Come è entrato il paraclimbing nella loro vita? «Ho praticato tanti sport da adolescente – racconta la Capovilla -, ma ho iniziato a scalare nel 2015 per caso e mi sono subito appassionata. Inizialmente venivo in Trentino solo per allenarmi, ma poi ho deciso di trasferirmi definitivamente ad Arco. È uno sport che mi ha dato tanto, trasformando la mia debolezza nella mia forza, consentendomi di utilizzare tutto il mio sport rispetto ad altre discipline. Mi ha permesso di conoscermi meglio e costruire anche importanti amicizie con atleti di altre disabilità. L’arrampicata poi richiama molto la natura, mi piace cimentarmi su roccia, mentre nelle gare riesco a prendermi tante soddisfazioni grazie ad allenamenti intensi in palestra, dove cerco sempre di alzare l’asticella».
Ti ricordi ancora la prima gara? «Certo.
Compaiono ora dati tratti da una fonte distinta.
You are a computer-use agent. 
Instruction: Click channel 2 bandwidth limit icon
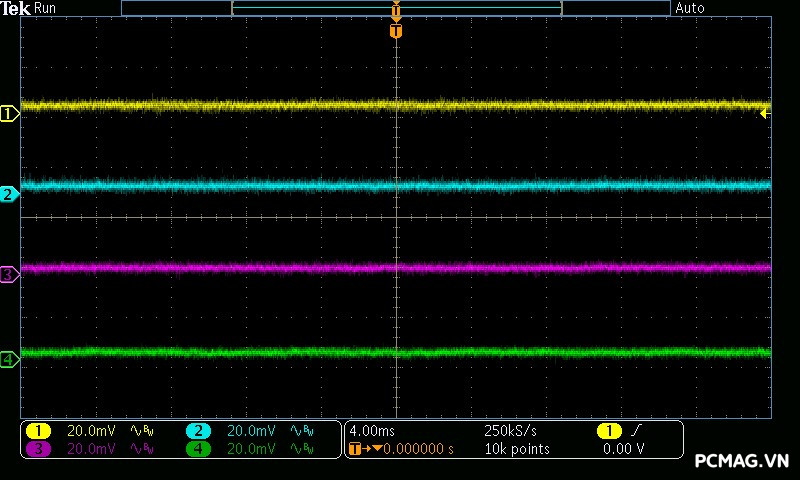(x=301, y=431)
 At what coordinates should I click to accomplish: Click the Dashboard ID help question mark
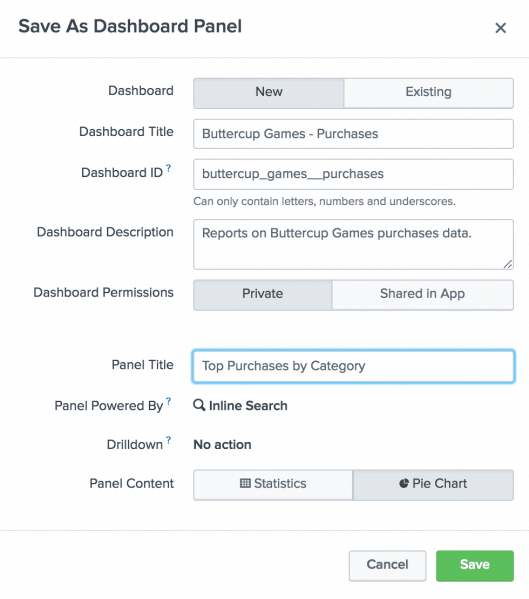coord(168,168)
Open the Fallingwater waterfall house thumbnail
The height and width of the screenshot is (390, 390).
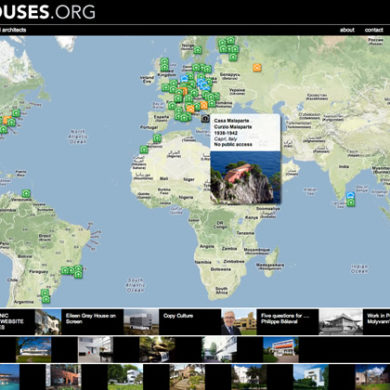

Ero molto emozionata ed ho subito avvertito ottime sensazioni. Arrampicare è un gesto primitivo e naturale e venendo da tanti altri sport il mio corpo era comunque flessibile, coordinato e con capacità di equilibrio. Ho dovuto solo applicare le mie peculiarità in questa danza verticale e ci sono riuscita presto, distinguendomi subito in ambito nazionale e al primo anno sono arrivati i primi podi internazionali. Da quel momento sono sempre fra le migliori al mondo».
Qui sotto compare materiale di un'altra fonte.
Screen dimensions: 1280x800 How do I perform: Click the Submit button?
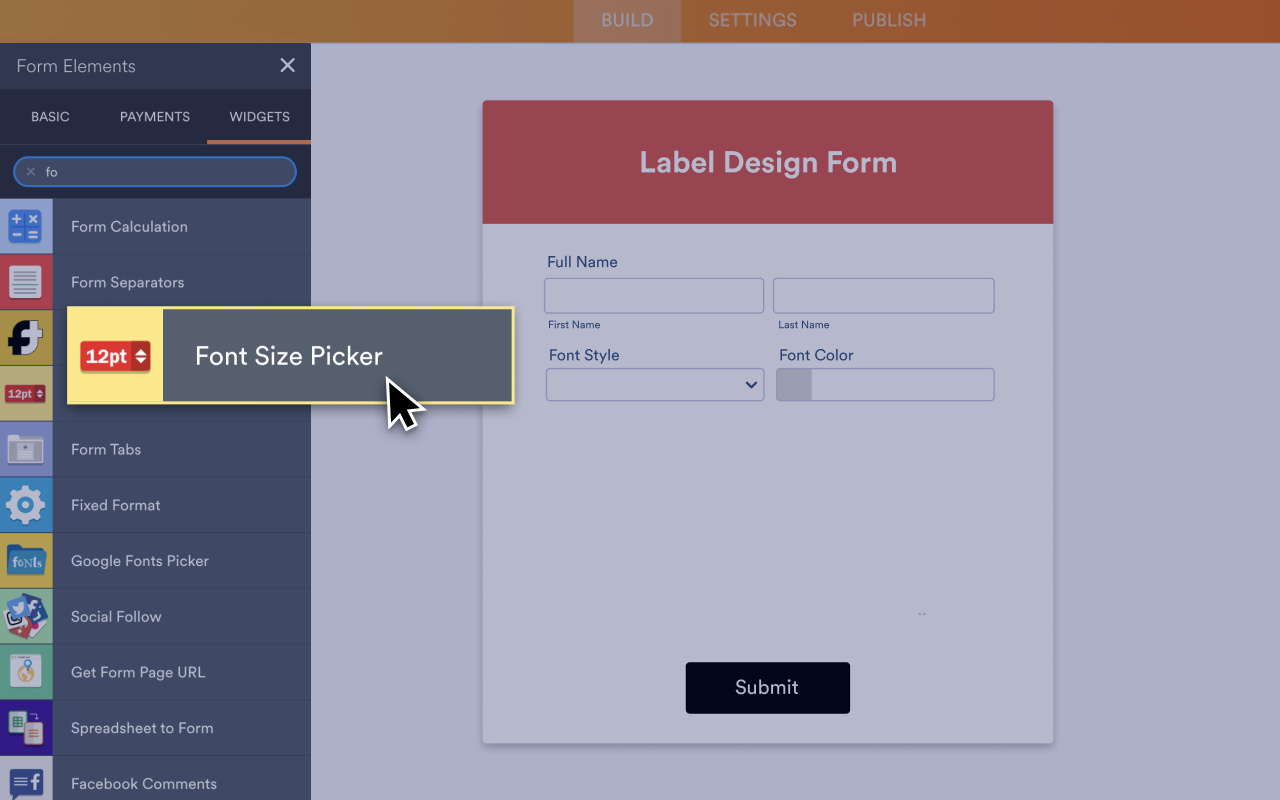pyautogui.click(x=767, y=687)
I risultati che ricordi con maggiore soddisfazione quali sono? «La medaglia d’oro ai mondiali di Salt Lake City e lo scorso anno l’argento alla rassegna iridata di Berna».
Fra pochi giorni potrebbe venire ufficializzata la presenza del paraclimbing alle Olimpiadi di Los Angeles 2028. Sei fiduciosa? «Il fatto – conclude Lucia - che sia stato proprio il Comitato Organizzatore a proporre il nostro sport penso sia strategico. Ora manca solo un passaggio politico. È un sogno che si realizza. Ne parliamo da tanto tempo, tant’è che sembrava potesse esordire a Parigi 2024. Il problema è sempre stato legato al fatto che ci sono tante categorie nel nostro sport, e non è facile trovare il giusto equilibrio. Ci saranno sicuramente cambiamenti regolamentari per la nostra specialità, la lead. Il riconoscimento paralimpico consentirebbe di allenarci come i professionisti, perché in questo momento è difficile gestire lavoro e sport».
È simile pure il pensiero di Nadia Bredice: «Quando siamo vicini al traguardo arriva sempre un rinvio. Spero davvero che il 26 giugno possa essere ufficializzato l’ingresso del nostro sport nelle discipline paralimpiche dal 2028. Dev’essere un’esperienza straordinaria, un concentrato di emozioni. Spero di poterle vivere».
Ci racconti la tua storia sportiva? «Sono nata in Toscana per caso, perché i miei genitori sono argentini e il destino poi mi ha portata in Trentino. Mi sono avvicinata all’arrampicata quasi per caso in una piccola palestra di Arezzo ed è nato l’amore. Pur essendo non vedente ho subito trovato sensazioni straordinarie e da quel momento non ho più smesso, ma era necessario avere delle guide e degli istruttori preparati e quindi inevitabilmente ho deciso di migrare ad Arco alla fine del 2021. In Trentino ci sono tecnici qualificati, in grado di seguire atleti con disabilità, consentendo di affrontare una carriera agonistica».
Cos’ha di speciale per te il paraclimbing? «Tante soddisfazioni, molta consapevolezza, capacità di affrontare limiti che probabilmente non avrei mai raggiunto in altre situazioni. Ho poi conosciuto tante persone, tante storie. Personalmente poi ho sviluppato la concentrazione, l’equilibrio, la percezione del mio corpo che per una non vedente è molto importante. E questo accade sia quando arrampico indoor, sia all’aperto. L’emozione più grande è poi stata la medaglia di bronzo ai mondiali di Mosca due anni fa».